Hydroacoustic Observations of the 15 January 2022 Hunga Tonga-Hunga Ha'apai Eruption: The Role of Bathymetry Along the Path

The 15 January 2022 submarine volcanic eruption of Hunga Tonga-Hunga Ha'apai released immense energy throughout the ocean, solid Earth, and atmosphere. We analyze mid-oceanic column acoustic pressure recordings from 24 freely drifting Mobile Earthquake Recorder in Marine Areas by Independent Divers sensors, and from 11 moored hydrophones in the International Monitoring System. We focus on the pulsed hydroacoustic phase which propagated horizontally through the ocean as a 30-min T wave with energy around 2.5–10 Hz. The records show high correlation between some receivers, significant variation among others, and varying amplitudes that cannot be explained by distance alone. We investigate the origin of this heterogeneity via the influence of bathymetric features that may block, or occlude, T-wave propagation, affecting both shape and amplitude of the records received.

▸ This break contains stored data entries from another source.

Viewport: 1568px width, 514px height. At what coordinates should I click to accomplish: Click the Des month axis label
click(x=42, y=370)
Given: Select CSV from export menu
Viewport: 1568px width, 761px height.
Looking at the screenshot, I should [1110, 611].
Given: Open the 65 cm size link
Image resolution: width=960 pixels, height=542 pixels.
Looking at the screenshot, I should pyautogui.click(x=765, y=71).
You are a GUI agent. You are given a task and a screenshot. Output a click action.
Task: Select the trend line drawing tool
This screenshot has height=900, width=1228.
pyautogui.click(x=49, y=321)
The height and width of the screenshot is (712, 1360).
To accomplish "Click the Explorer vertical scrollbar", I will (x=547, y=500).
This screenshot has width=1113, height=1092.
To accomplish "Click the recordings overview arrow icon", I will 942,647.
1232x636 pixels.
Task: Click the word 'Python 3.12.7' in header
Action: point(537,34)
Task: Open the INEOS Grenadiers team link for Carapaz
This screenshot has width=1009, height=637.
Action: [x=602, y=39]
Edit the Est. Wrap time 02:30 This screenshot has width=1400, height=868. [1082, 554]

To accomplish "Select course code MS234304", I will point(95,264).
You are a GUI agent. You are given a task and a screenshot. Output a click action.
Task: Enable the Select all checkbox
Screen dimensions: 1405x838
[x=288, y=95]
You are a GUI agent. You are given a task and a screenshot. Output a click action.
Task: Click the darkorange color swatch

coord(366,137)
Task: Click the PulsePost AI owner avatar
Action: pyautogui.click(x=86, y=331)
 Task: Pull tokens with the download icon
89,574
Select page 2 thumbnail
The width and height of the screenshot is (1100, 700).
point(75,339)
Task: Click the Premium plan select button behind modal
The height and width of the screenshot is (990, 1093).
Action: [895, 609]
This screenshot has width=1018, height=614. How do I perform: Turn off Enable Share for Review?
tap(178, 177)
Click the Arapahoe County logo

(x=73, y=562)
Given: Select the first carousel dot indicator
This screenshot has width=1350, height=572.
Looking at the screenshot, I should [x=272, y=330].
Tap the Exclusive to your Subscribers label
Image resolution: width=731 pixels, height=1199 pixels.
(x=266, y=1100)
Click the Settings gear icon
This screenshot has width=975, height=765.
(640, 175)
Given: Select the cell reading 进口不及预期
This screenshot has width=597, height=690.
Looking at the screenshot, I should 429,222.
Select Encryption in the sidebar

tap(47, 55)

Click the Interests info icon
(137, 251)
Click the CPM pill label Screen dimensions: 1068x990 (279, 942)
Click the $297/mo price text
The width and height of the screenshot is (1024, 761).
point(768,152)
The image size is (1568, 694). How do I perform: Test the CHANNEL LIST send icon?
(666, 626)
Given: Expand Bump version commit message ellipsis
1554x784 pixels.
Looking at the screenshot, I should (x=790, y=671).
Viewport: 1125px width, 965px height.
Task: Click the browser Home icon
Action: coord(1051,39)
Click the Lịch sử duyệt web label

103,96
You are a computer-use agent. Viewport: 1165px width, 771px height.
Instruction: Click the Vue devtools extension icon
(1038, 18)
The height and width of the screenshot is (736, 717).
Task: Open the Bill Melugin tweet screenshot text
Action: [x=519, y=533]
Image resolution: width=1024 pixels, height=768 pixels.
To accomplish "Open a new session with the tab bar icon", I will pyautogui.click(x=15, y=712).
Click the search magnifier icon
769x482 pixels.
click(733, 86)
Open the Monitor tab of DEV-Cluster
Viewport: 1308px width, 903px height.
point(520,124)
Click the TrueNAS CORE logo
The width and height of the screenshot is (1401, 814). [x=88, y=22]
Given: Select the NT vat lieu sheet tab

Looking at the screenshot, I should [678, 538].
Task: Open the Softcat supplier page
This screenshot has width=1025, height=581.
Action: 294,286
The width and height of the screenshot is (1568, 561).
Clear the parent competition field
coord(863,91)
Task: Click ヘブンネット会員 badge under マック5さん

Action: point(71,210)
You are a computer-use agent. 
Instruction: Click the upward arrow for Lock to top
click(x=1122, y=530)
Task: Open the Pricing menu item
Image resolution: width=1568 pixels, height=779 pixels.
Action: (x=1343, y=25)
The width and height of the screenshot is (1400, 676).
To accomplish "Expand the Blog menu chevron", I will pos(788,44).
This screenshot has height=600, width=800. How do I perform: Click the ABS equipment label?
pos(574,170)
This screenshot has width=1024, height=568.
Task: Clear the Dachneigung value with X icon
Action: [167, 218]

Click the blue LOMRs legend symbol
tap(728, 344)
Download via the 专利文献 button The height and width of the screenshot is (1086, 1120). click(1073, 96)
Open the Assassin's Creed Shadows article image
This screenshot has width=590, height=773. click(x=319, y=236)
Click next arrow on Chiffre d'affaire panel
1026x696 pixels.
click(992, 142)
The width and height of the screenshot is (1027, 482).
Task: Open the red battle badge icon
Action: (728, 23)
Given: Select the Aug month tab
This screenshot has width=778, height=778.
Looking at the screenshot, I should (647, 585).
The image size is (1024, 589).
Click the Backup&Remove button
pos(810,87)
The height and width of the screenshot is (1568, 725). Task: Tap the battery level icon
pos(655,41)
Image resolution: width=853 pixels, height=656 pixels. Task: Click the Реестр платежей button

We count the number of seafloor obstacles within the horizontal plane of the first (ray-theoretical) Fresnel zone at a depth of 1,350 m, where the fundamental-mode T-wave eigenfunction is maximal. Adjusted for geometric spreading, the cross-correlations and sound pressure level differences between receivers systematically relate to differences in occlusion count. Our model of signal loss due to seafloor interactions predicts a 5.6 dB reduction in sound pressure level per logarithm of occlusion count, explaining 88% of the T-wave sound pressure variance across the ocean. Source characterization requires adequate path models. Our findings describe how to correct signal amplitudes for seafloor roughness. This is important for constraining volcanic or explosive yield estimates and earthquake magnitudes, and useful to model detectability through various oceanic corridors when designing hydroacoustic monitoring networks of the future.